How this gets applied and interpreted by different sections and representatives of the ruling class with their worldview and programs is very much conditioned by the context of what is happening in society, and what challenges the ruling class is currently facing. Well, what is going on right now? A fascist regime is racing to shatter the existing norms of U.S. society and establish a theocratic fascist state. A pandemic is raging which the anti-science fascist regime is not only not effectively combating, but seems to be actively promoting! A major economic crisis looms, and rivalry with other world powers is escalating.

AND, most significantly, there are many hundreds of thousands of people of all nationalities in the streets, for 25 days straight, fired with determination to put an end once and for all to the savage murders of Black and Brown people at the hands of the police, and at least seriously interrogating the underlying history, and social and political relations of this country that give rise to this murder and terror. This has a potentially significant impact, influencing changing assessments of the political terrain and the mood of the people. This forms part of the context in which the Court decides.
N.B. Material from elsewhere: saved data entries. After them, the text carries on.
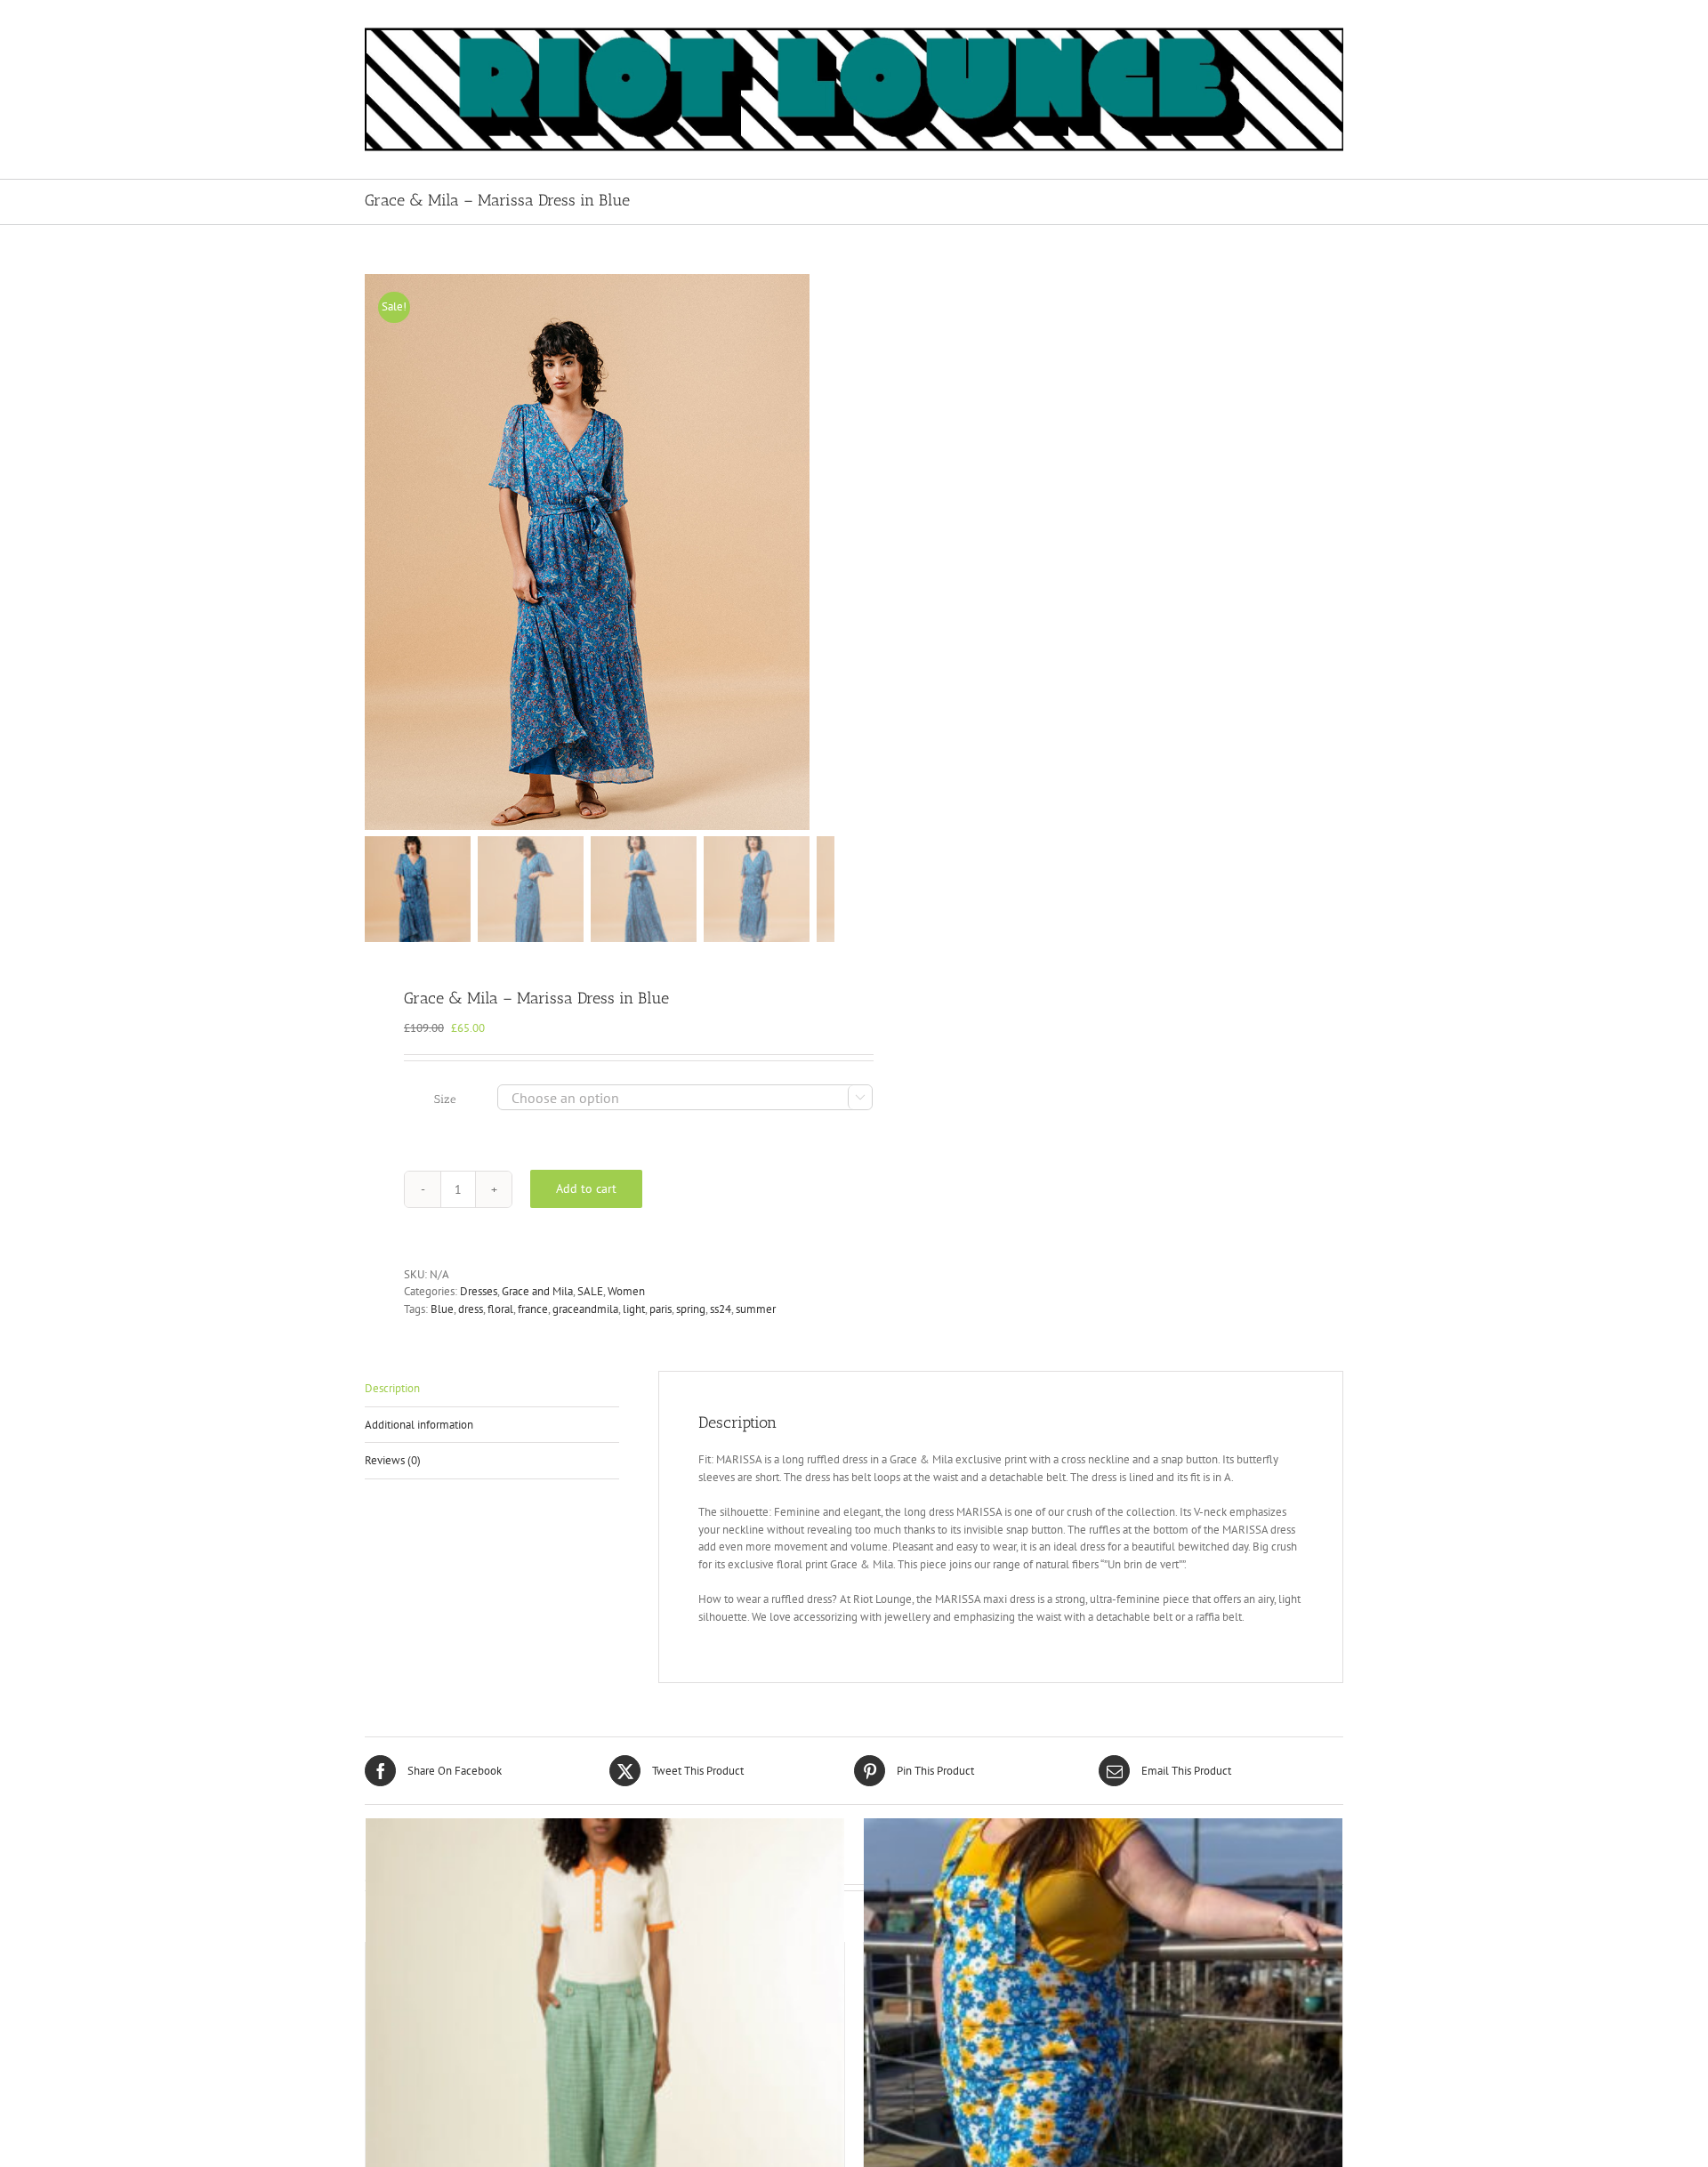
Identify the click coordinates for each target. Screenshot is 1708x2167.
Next (822, 551)
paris (660, 1309)
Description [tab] (392, 1388)
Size (445, 1099)
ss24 (720, 1309)
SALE (590, 1291)
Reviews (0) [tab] (393, 1460)
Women (626, 1291)
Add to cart (586, 1188)
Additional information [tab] (419, 1424)
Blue (442, 1309)
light (634, 1309)
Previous (378, 551)
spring (690, 1309)
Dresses (478, 1291)
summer (756, 1309)
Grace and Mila (537, 1291)
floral (500, 1309)
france (533, 1309)
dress (470, 1309)
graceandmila (585, 1309)
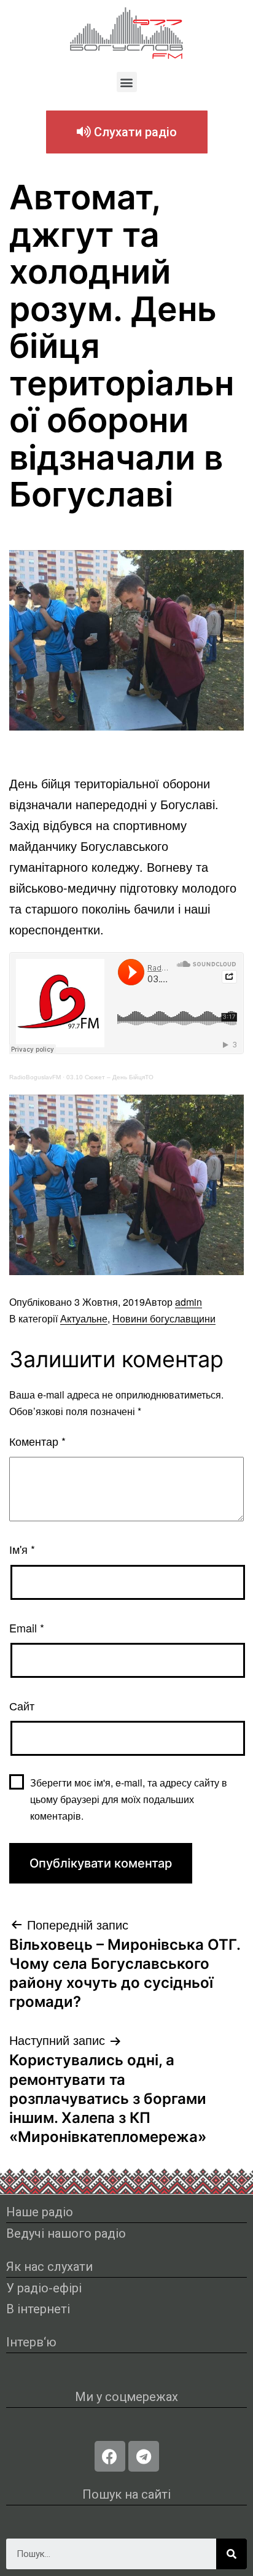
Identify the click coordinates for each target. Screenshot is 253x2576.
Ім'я (22, 1549)
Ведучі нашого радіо (66, 2233)
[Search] (231, 2554)
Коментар (37, 1441)
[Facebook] (110, 2456)
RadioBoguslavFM (35, 1077)
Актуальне (83, 1318)
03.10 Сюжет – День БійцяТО (110, 1077)
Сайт (21, 1705)
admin (188, 1302)
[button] (127, 82)
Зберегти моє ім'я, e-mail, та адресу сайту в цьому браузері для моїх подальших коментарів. (128, 1799)
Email (26, 1627)
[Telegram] (143, 2456)
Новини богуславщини (164, 1318)
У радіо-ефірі (44, 2288)
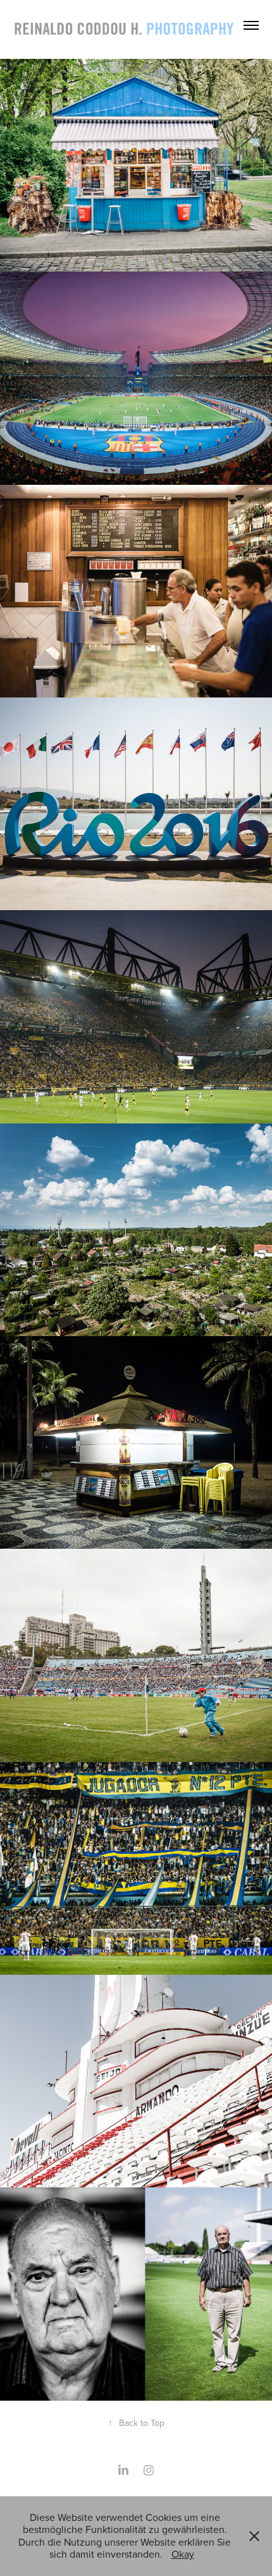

As some legal scholars have noted, it is possible Chief Justice Roberts, joined by Gorsuch in the LGBTQ case, feels the Court should not at this time be pushing these volatile social fault lines (like the persecution of LGBTQ people and of immigrants) to the breaking point as part of the fascist program—or that it is necessary to underscore the separation of powers, of checks and balances in the U.S. Constitution, so that the fascist regime does not “take it for granted.”4 It is too early to say, especially with major decisions due in the next few weeks on abortion, religion, and the Electoral College, among other cases. The Christian fascists have their sights set on overturning the 1973 Roe v. Wade decision that recognized women’s right to abortion, and short of that, sharply limiting it. Stripping women of this right is the linchpin of the Christian fascist agenda.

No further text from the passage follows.